> [Tasks]
A. In the passage on the Rosenberg case, what codename did the Soviet cables give David Greenglass?
B. Which authors are cited in the parenthetical source references of the passage on the Rosenberg case?
C. Carry on the passage on the Rosenberg case from the point where it stops.

> [Excerpt]
****************************************
Meanwhile, her little brother David had grown up too. He was neither as smart nor as hardworking as Ethel. He failed out of his first semester of college, married his high school sweetheart Ruth, got a factory job, and eventually got sent to Los Alamos, New Mexico, as a machinist to do repair work. Los Alamos, being of course, the location of the Manhattan Project.
For many years it was possible for Rosenberg sympathizers to claim that Julius was framed, and he was innocent, but this is not the case. Besides the testimony of Harry Gold and David Greenglass, the proof is the encrypted cables that were sent from the Soviet Union to their agents in the US. These were intercepted during the war, decrypted over the next few years, but not declassified until 1995.
Of the 3000 cables in the collection, nineteen mention Julius, whose codename was Liberal. David Greenglass was Caliber. His wife Ruth was Wasp.
Ethel had no code name. There are only two cables that refer to her at all. The first said:
Intelligence on Liberal’s wife. Surname that of her husband. Christian name Ethel 29 years old. Married 5 years. Finished middle school. A fellow countryman in 1938. Sufficiently well-developed politically. She knows about her husband’s work and the role of Meter and Nil. In view of her delicate health does not work.
(Sebba, 225; Blum, 161)
Meter and Nil were two other agents, but that’s not important. What this cable specifically says is that Ethel was a sympathizer, but not an agent. Historians have argued whether “does not work” is literal, meaning she did not have paid employment. Or did it mean espionage work? Either way, it says she didn’t do it.
The other cable said: Liberal and his wife recommend [Ruth Greenglass] as an intelligent and clever girl.” This too is open to interpretation. Does this mean Ethel specifically recruited Ruth into an established ring? Or did she merely say to her husband, Ruth’s very clever, don’t you think? And her husband went to his Soviet handler and said My wife and I think Ruth’s very clever. Because those are not the same thing at all (Sebba, 224).

Why would Julius and David give secrets to the Soviets? They were Communist sympathizers, it is true, but it wasn’t only Communists who thought scientific information should be shared. Many wondered how the post-war peace could possibly be settled fairly when one side held such an enormous advantage. Also, the scientific principles behind the bomb were well-known around the world, and what one team can invent, another team can reinvent. Walter Lippmann, the commentator who invented the concept of the Cold War, wrote
If the secret cannot be kept, it is unnecessary to argue whether it ought to be kept. Moreover, it would be in the highest degree dangerous to suppose we were keeping the secret if in fact we were not. . . How then can we best protect mankind against the terrible possibility of this new scientific knowledge? . . . Only by making the knowledge so universal that it would be impossible for any government to perfect in secret some new devilish application of it.
(Carmichael, 53)
Some scientists were concerned from a more personal angle. Edward U. Condon, director of the Bureau of Standards had said that “having created an air of suspicion and mistrust, there will be persons among us who think other nations can know nothing except what is learned by espionage. So, when other countries make atom bombs, these persons will cry ‘treason’ at our scientists, for they will find it inconceivable that another country could make a bomb in any other way except by aid from Americans” (Carmichael, 55).
Which is exactly what happened. In September of 1949, just weeks after the Soviet bomb was tested, J. Edgar Hoover told his staff at the FBI, “The bomb has been stolen. Find the thieves” (Carmichael, 62).
****************************************
> [Data]
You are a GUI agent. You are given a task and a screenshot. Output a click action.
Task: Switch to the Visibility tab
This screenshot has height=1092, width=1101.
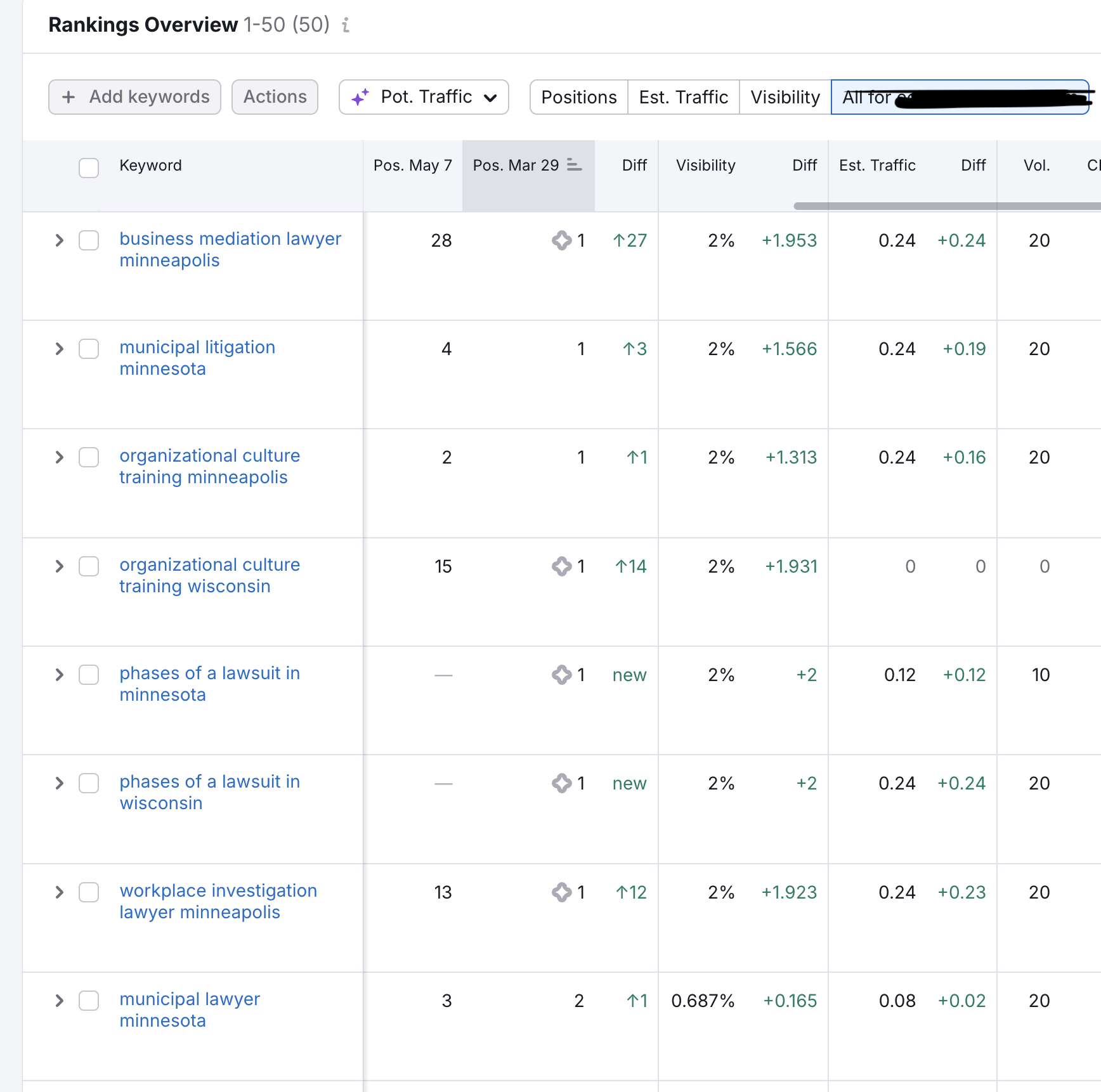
****************************************
> [Replies]
A. Caliber.

B. Sebba, Blum, Carmichael

C.
So David and Julius could cite a variety of reasons for what they did. It seems unlikely that Ethel didn’t know what they were doing. But in US law, it is not a crime to fail to report a crime.
And initially, the prosecution wasn’t very interested in her. David implicated Julius, not her, and that’s who the feds arrested.
The arrest itself is telling of attitudes though. The agents who arrested him and ransacked the apartment reported that his wife had asked for their warrant, “a typical Communist remonstrance,” (Sebba, 97) they said, as if there was something Communist about her invoking the fourth amendment of the US Constitution.
But unlike David, Julius denied everything. He refused to hand over any names of this supposedly huge spy ring. So the agents needed a new strategy, and the assistant prosecutor laid it out very clearly:
The only thing that will break this man Rosenberg is the prospect of a death penalty or getting the chair, plus if we can convict his wife, too, and give her a stiff sentence of 25 or 30 years, that combination may serve to make this fellow disgorge and give us the information on those other individuals. . . It is about the only thing you can use as a lever on these people . . . the case is not too strong against Mrs. Rosenberg. But for the purpose of acting as a deterrent, I think it is very important that she be convicted too, and given a strong sentence.
(Carmichael, 53)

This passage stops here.